When he joined Northern Electric Co. Ltd. (later Northern Telecom Ltd.) in 1969, Roth devised an innovative design for what would become the Anik satellite, shaping it to approximate the contours of Canada, as seen from orbit, to focus its signal. Northern Electric lost the contract to Hughes Aircraft, but the final design was close to the one Roth had conceived.
When he headed a team in a new digital radio effort in the mid-'70s, Roth realized that leading the project and making decisions about what would be designed was more fun for him, and more significant for the company, than designing the product itself. He took on a series of managerial positions until, in 1982, at age 39, he was made CEO of Bell-Northern Research Ltd., Nortel's research division. And he was still Nortel's R&D chief when Paul Stern arrived as CEO in 1989.
Stern's leadership, during which he cut R&D spending from the traditional 14% to 11% or 12%, must have been galling to Roth. A business acquaintance once heard him admit that there were few things in life worse than being ripped by Stern at a board meeting. But today, Roth is politic. "I learned from Paul," says Roth, "what determination really looks like."
That Roth survived and even prospered--launching Nortel's wireless effort in 1991--during the regime of a man so devoted to short-term gain says a good deal about his ability to manage life's vicissitudes. "John," says a former veteran Nortel executive, "is a very adaptive individual."

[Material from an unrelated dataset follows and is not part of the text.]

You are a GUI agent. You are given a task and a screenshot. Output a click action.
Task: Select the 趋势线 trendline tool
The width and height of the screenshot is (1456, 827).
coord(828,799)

By 1994, Jean Monty, brought in two years earlier to reconstruct Nortel's reputation and push its global effort, started handing Roth more and more of the company to run. And three years later, as the surge in data traffic was pushing telecommunications into a period of profound technical change, he was positioned to be Nortel's first CEO since Walter Light in 1979 to be intimate with the company's technological capability. "He had one other thing as well," says Jean Monty. "He had business acumen. Not all technology people understand the intricacies of business transactions or strategy. And he had that in his makeup."
Nortel had another muscle ready to fire. Roth was about to demand change from a culture already accustomed to transformation. The Consent Decree in 1956, in which AT&T was obliged by the U.S. Justice Department to sell off its foreign holdings, forced what was then Northern Electric to fend for itself, without access to the patents and technologies of AT&T's Bell Labs. In the 1970s, executives such as John Lobb and Walter Light jerked Northern Electric through a series of reforms that led in 1976 to a name change--to Northern Telecom--and a groundbreaking move into digital switching, a shift that came to be known as "Digital World."

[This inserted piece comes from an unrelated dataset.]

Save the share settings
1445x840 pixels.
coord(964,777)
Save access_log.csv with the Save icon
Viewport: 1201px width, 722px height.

"Roughly 20 years ago what you had was a brand-new company--new culture, new management, new approach, new structure," says Francis McInerney, a telecommunications analyst and principal at New York's North River Ventures Inc. "Call it the culture of the makeover. The culture of rebuilding was established."

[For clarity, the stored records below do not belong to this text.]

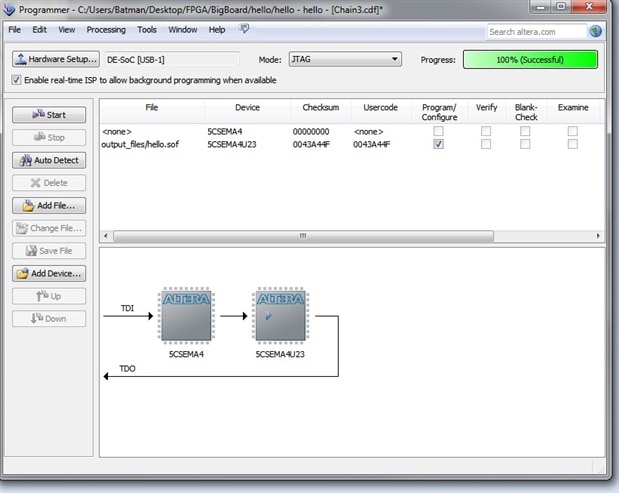619x493 pixels.
Task: Open Hardware Setup
Action: point(56,59)
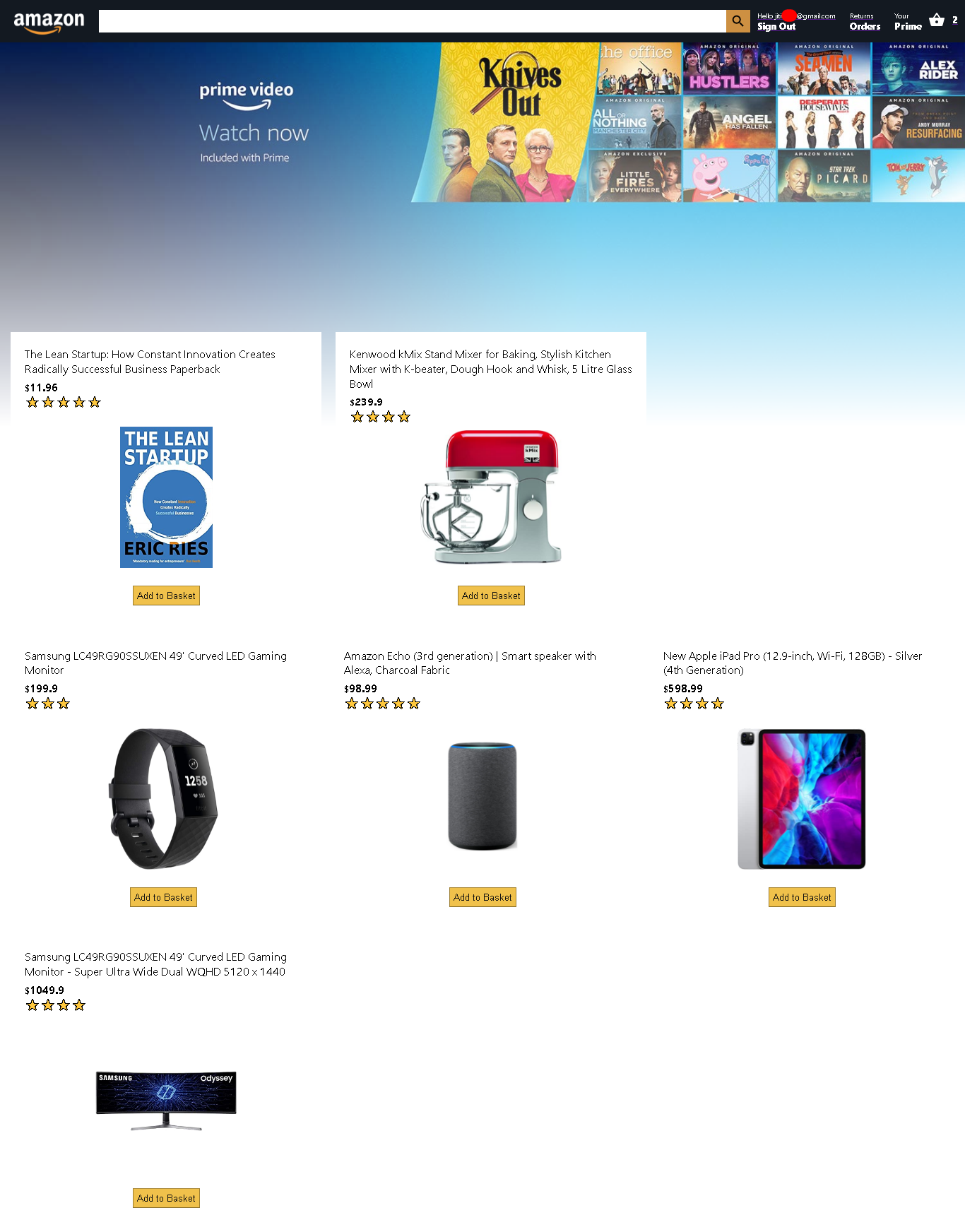Click the Kenwood kMix star rating
Viewport: 965px width, 1232px height.
click(x=381, y=417)
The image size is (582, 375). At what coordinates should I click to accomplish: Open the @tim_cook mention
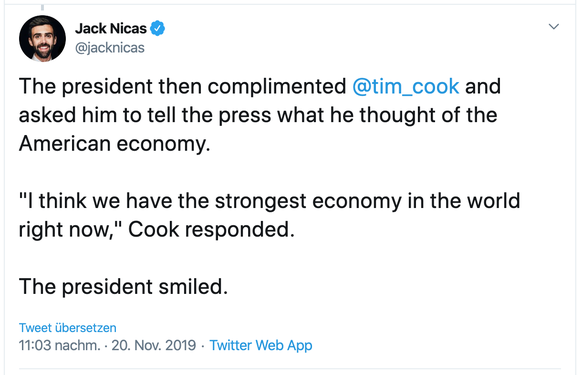click(x=406, y=87)
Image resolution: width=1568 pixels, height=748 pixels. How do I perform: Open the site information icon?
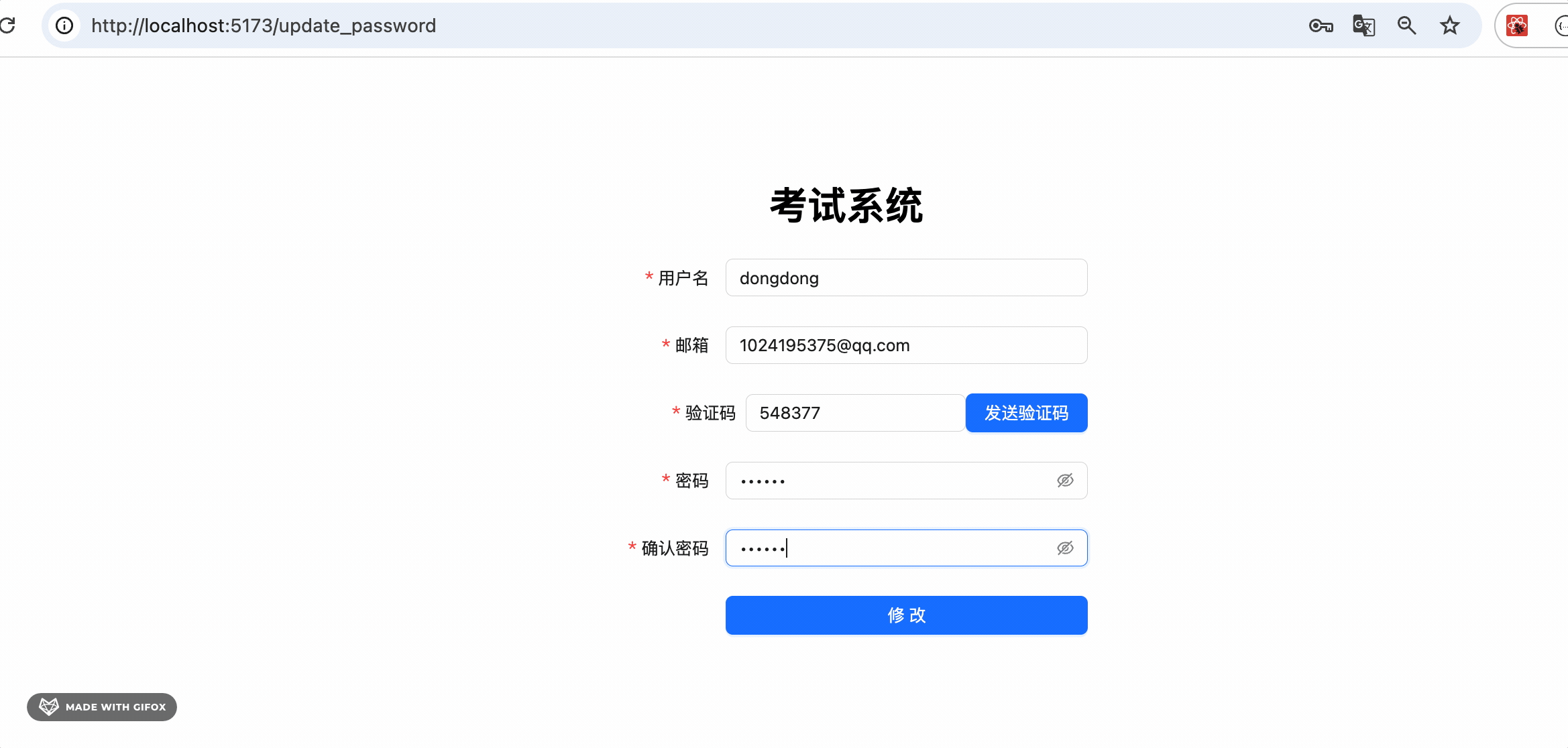[64, 25]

Jean Monty capitalized on that culture when he took over Nortel in 1992. A year earlier, the company had echoed its '76 digital transformation with the launch of "Fibre World." But Monty saw that the company had become "complacent" and hadn't committed itself to catching the new technological wave. So the Montrealer established the Right-Angle Turn precedent by imposing what he called a virage, a sharp change in direction, toward a more international, more customer-focused organization. Nortel recommitted itself to exploring the high-capacity optical technology that would enable it to capitalize on the coming explosion in bandwidth demand.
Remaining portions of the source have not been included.